If we have a linear system $Ax = y$ and $A$ is a nonsingular matrix (let's say it's rectangular), we would still like a matrix $G$ such that we can find $x$ by computing $x = Gy$. We can then call $G$ the generalized inverse of $A$, and this makes sense to me.
The first definition of the generalized inverse of $A$ is then $G$ such that: $\forall y$ in the column space of $A$, $AGy = y$.
However, the generalized inverse is often defined as satisfying $AGA = A$, and the two definitions are supposedly equivalent.
I struggle proving both directions of the equivalence between the two definitions.
If we say that $A$ is $m \times n$, $x$ is $n \times 1$, $y$ is $m \times 1$ and $G$ is $n \times m$, then $AG$ is $m \times m$ and $GA$ is $n \times n$, making them both square matrices, but with no guarantee that they are invertible, so we cannot use that.
If $AGA = A$, take any $y$ in the column space of $A$. Then there is some $x$ such that $y = Ax$. From $AGA=A$, we get $AGAx = Ax$, so $AGy = y$.

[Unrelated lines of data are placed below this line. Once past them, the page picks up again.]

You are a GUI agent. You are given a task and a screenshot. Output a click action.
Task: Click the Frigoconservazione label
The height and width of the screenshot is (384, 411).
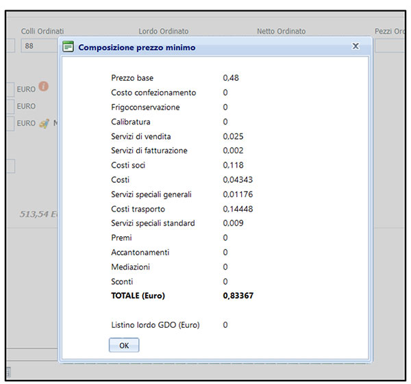click(145, 107)
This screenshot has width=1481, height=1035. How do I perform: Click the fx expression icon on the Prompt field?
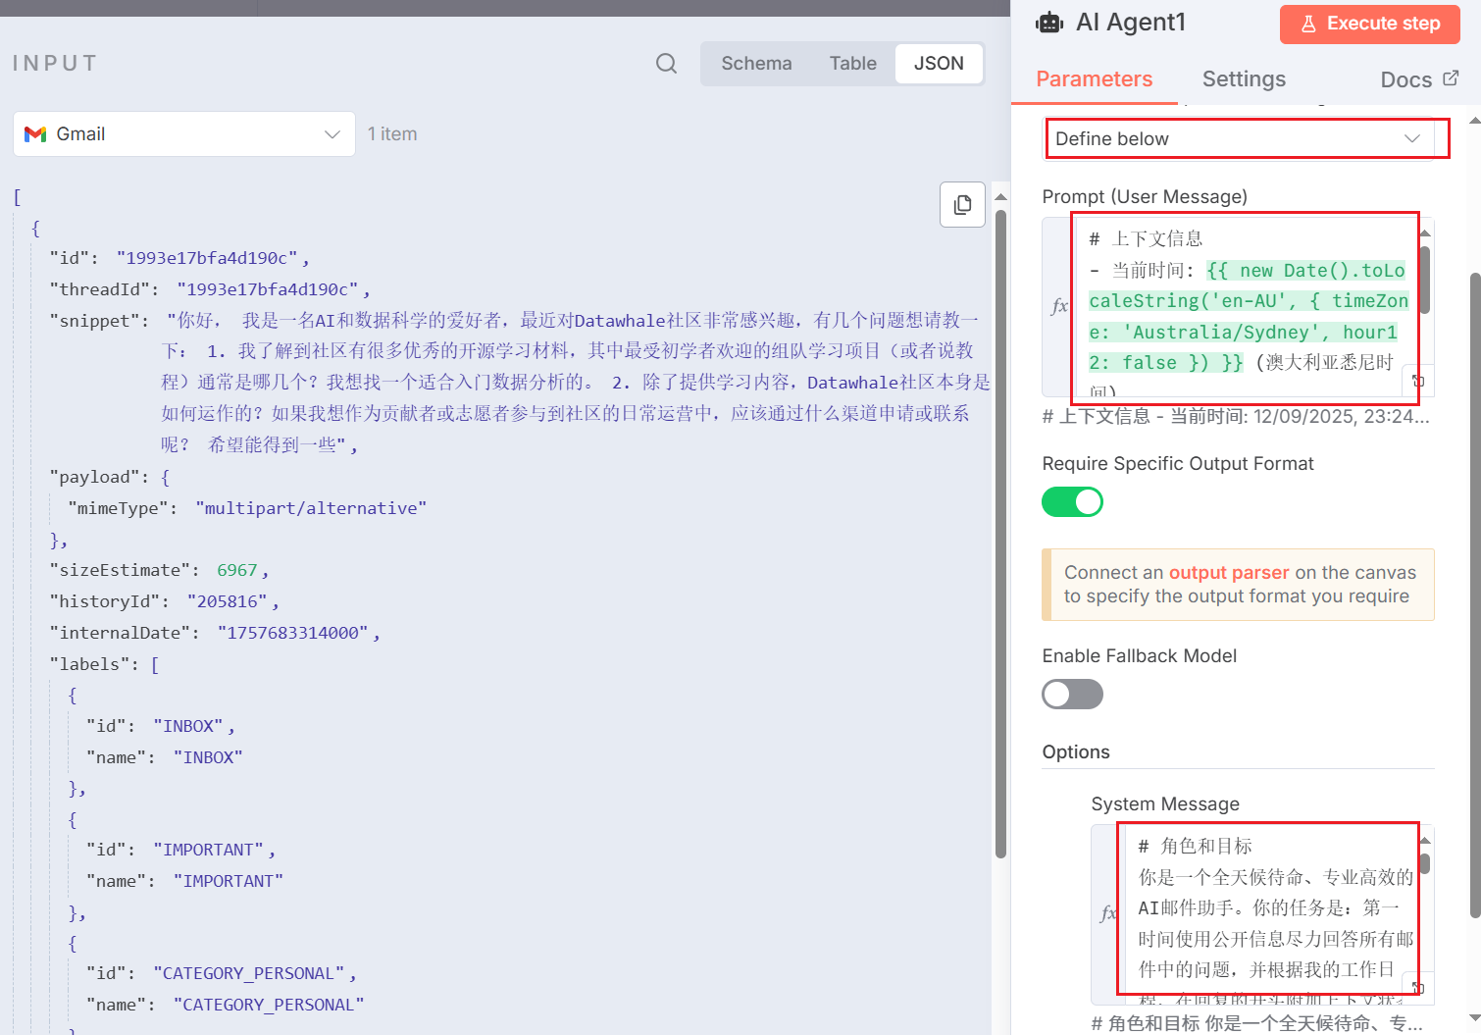1060,305
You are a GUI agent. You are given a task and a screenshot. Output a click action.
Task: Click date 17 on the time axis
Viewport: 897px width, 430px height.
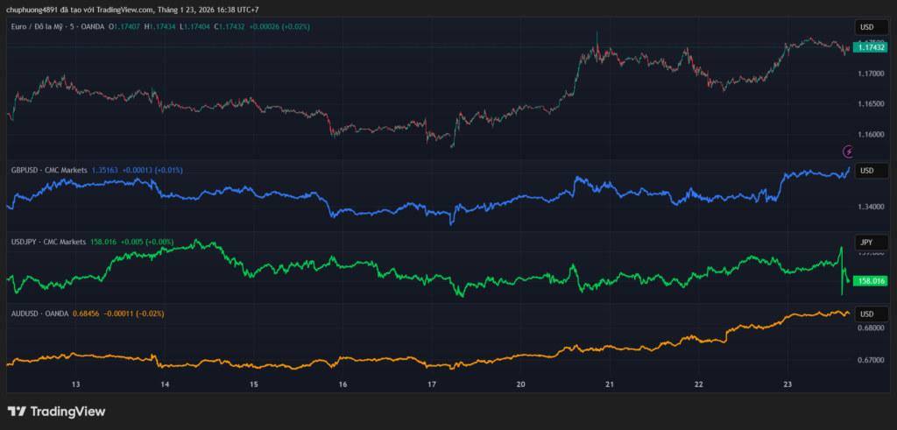click(x=432, y=384)
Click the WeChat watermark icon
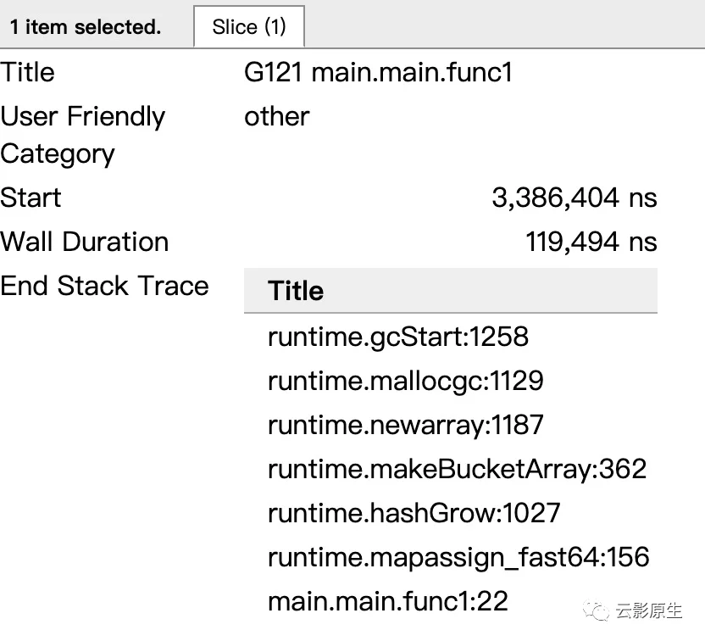705x641 pixels. point(600,612)
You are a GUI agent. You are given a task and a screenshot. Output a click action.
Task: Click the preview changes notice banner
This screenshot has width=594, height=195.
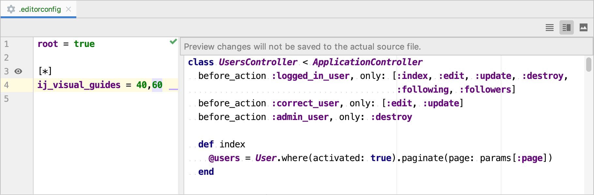point(303,47)
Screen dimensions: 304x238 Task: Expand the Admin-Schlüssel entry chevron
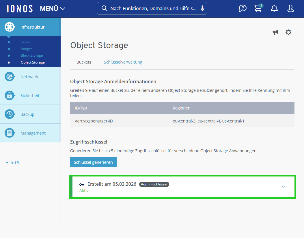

If $AGy = y$ for all $y$ in the column space of $A$, then in particular, $AGA_i = A_i$, where $A_i$ is the $i^{\text{th}}$ column of $A$, for each $i$. By the definition of matrix multiplication, $AGA_i$ is also $(AGA)_i$: the $i^{\text{th}}$ column of $AGA$. Therefore $AGA$ and $A$ agree on every column, so $AGA=A$.
(An alternative way to phrase the second direction: if $AGy=y$ for all $y$ in the column space of $A$, then $AGAx = Ax$ for all $x$, or in other words $(AGA-A)x = 0$ for all $x$. But the only matrix $M$ that has $Mx=0$ for all $x$ is the zero matrix, so $AGA-A=0$, or $AGA=A$.)